We are down to the final tiles and it is almost midnight. I’m tired from sitting still and thinking hard and the oppressive near-fluorescent lights over the board. When I look at the score sheet, I am down by ten points. My mother is still surveying the board for the best location, reminding me, “Try to use the triple word or double letter score when you can!” But I am still learning to think this way and I want the tiles off my rack and no more left in the bag. Why am I rushing for my time with her to be over? At one point she tries to use the word ‘DA’ for Dad and I fight this—D.A. is an abbreviation for district attorney, clearly.
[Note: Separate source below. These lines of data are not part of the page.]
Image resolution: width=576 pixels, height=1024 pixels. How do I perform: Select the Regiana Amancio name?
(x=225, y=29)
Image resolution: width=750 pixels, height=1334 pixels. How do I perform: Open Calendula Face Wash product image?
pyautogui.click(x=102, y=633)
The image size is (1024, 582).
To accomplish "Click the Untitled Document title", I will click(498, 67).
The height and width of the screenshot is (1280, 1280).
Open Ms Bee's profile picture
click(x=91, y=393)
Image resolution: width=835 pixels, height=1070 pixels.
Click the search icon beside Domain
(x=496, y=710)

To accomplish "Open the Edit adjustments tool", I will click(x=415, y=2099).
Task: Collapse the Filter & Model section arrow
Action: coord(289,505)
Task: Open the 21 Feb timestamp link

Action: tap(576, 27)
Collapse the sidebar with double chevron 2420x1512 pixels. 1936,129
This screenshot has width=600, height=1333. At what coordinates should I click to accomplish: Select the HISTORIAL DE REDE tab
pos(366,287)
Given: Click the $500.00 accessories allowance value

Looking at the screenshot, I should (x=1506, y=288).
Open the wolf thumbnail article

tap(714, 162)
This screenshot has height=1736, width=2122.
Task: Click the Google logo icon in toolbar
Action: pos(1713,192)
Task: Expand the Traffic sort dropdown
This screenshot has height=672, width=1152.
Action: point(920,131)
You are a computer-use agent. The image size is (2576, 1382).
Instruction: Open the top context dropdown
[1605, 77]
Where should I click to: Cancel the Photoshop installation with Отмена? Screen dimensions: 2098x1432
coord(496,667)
I even text my sister Jeanne who replies, “Maybe Dumb Ass, but Dad? No.” I let her have it, though, the hour is late and no tile will rest on a bonus square. And she helped me earlier with a two-letter word that gave me the points advantage. But now we are even again and there are no tiles left in the bag, and she has her cup of lukewarm herbal tea and tissue stuffed up her sleeve, leaning on the table, studying. We are both determined to use every tile on our rack, and we put down our last two-letter words and tally the score and I have won.
I have won, fair and square.
So I scream, “Fuck yeah!” and bang the table, the tiny wooden letters popping out of their casings, and then we laugh—because it is a win for us both.